Une chronique politique sans parti pris

L’esprit de démission

 

Dans la gérance d’un pays surgissent deux types de problèmes. Les premiers se résolvent tout seul par routine, usage, coutume : il n’est pas nécessaire de gouverner, il suffit de laisser couler. Les autres problèmes sont insolubles par nature, par le refus du peuple, par l’impuissance du gouvernement, par la cabale des partis : les relations de la Suisse avec l’UE, l’assurance maladie, les pensions, le trafic de drogue, le blanchiment des capitaux douteux, les banques too big to fail, les banquiers too big to jail…

C’est le véritable terrain de la politique, qui est l’art de simuler une fausse solution et de la rendre crédible aux yeux d’une majorité du peuple.
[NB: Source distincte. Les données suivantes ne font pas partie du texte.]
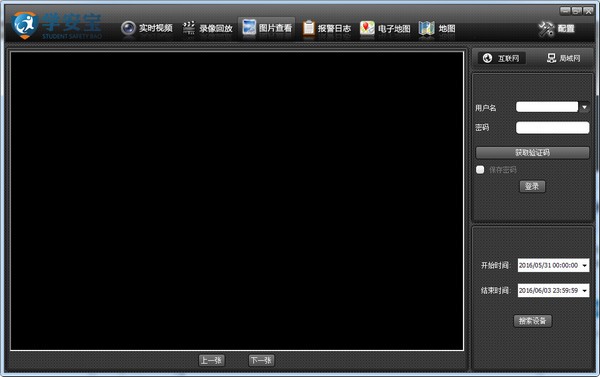Show previous picture with 上一张
The height and width of the screenshot is (377, 600).
(211, 360)
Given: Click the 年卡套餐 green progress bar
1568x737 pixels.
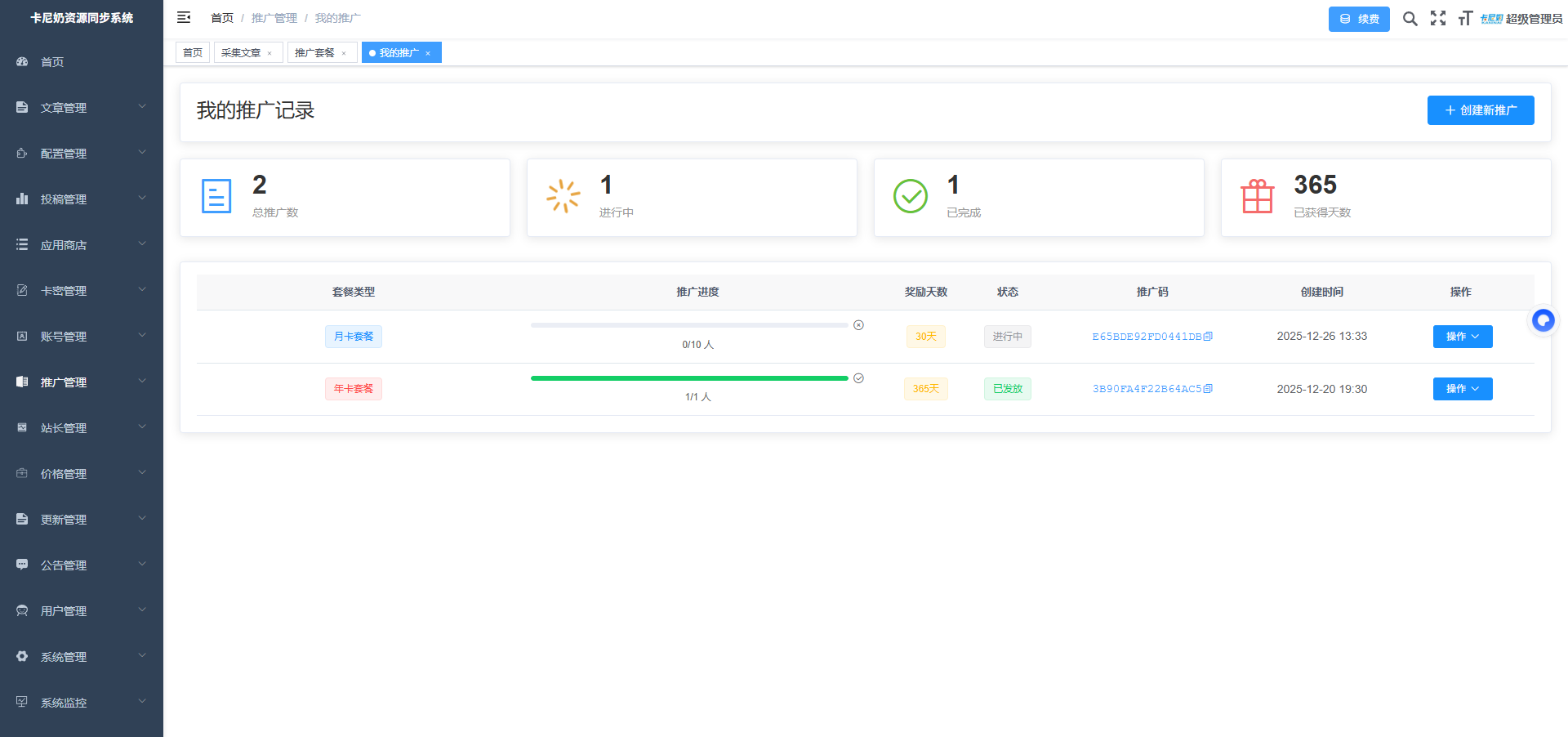Looking at the screenshot, I should [x=689, y=378].
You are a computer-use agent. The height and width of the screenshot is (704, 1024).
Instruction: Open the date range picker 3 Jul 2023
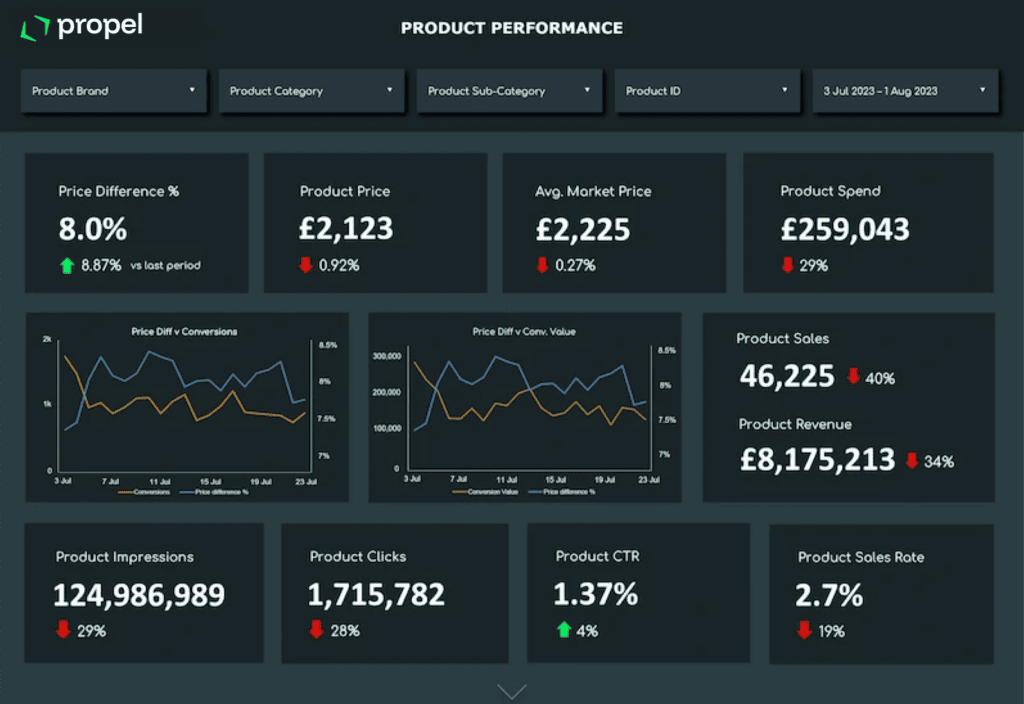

A cette fin tous les moyens sont bons : le mensonge effronté, l’embrouille par la complication des textes, la dissolution des données dans le flou, la rétention d’information, l’abandon des valeurs prétendument sacrées, la violation de la constitution, le déni grossier de droit.

Cette dernière astuce devient la plus commune. Ainsi le droit de la mer impose à tout navire de sauver des naufragés en les recueillant et en les conduisant au port le plus proche. Ce droit imprescriptible est allègrement violé en Méditerranée, si les naufragés sont Africains. Les bâtiments des humanitaires qui pallient les marines militaires sont accusés de trafic et interdits d’accoster. Il y a dans cette violation du droit un aspect énorme : si ce déni juridique est possible, tout peut finir par arriver : séparation des enfants de leur famille, internement administratif, organisation de camps de concentration, discrimination fondée sur la religion, la couleur de la peau, le sexe, la nature du passeport. La Seconde Guerre mondiale a fourni un répertoire sans limite.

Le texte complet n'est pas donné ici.